In the forum thread on management pay, translate this sentence into Spanish: "That's the reason for the prestige and money."

TEXT EXCERPT –
--- --- ---

Why might management be more valued by the organization? Perhaps because it
produces more value for the organization?

A manager who enables 10 developers to achieve a goal (as mentioned in the
post) is going to be more valuable to the organization than the same person
who cranks out a bunch of code. That's the reason for the prestige and money.

Now, there are two answers to my argument. Either the organization is correct
in valuing managers more highly, in which case if you want to stay an
individual contributor, you should accept less pay and prestige.

Or the organization is incorrect. The costs to the organization of people
being unhappy or leaving are such that the additional value from them leading
a project evaporates (in the long run). In which case this should be revealed
and hopefully good organizations will make adjustments. As other people have
pointed out in other thread, Google does something like this.

------
burlesona
I think it has a lot to do with wanting to have your cake and eat it too.

Supposing you literally “just write code,” there’s a ceiling to how much
impact you can have. One person can only hold so large of a program (or so
many small programs) in their head, and if you are on a project that reaches a
certain size you have to start working with other humans to maintain it, and
thus the need for technical leadership and/or people management begins.

One of the basic ideas of _good_ management is that a good manager is a
multiplier. Suppose you have a team of ten, and individually they can each
ship 8 “points” of work in a week. If you turn one of those people into a
great manager you lose 8 points of direct work, but everyone else now ships 12
points per week, and you’ve gone from 80 to 108 points in a week. You could
now say the manager is responsible for the 28 point gain.

--- --- ---

SUPPLIED DATA –
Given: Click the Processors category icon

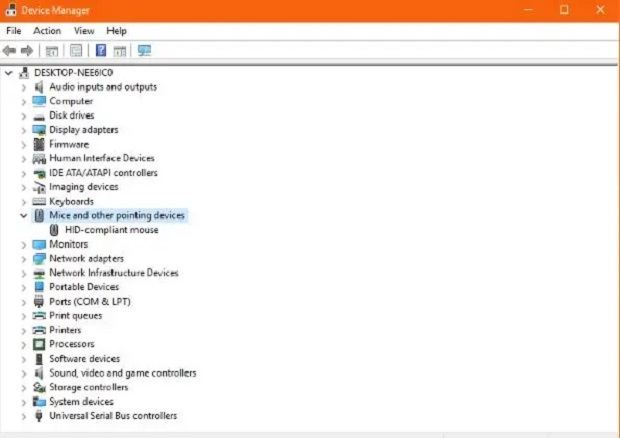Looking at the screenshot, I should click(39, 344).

--- --- ---

RESULT FOR THIS EXERCISE –
Esa es la razón del prestigio y el dinero.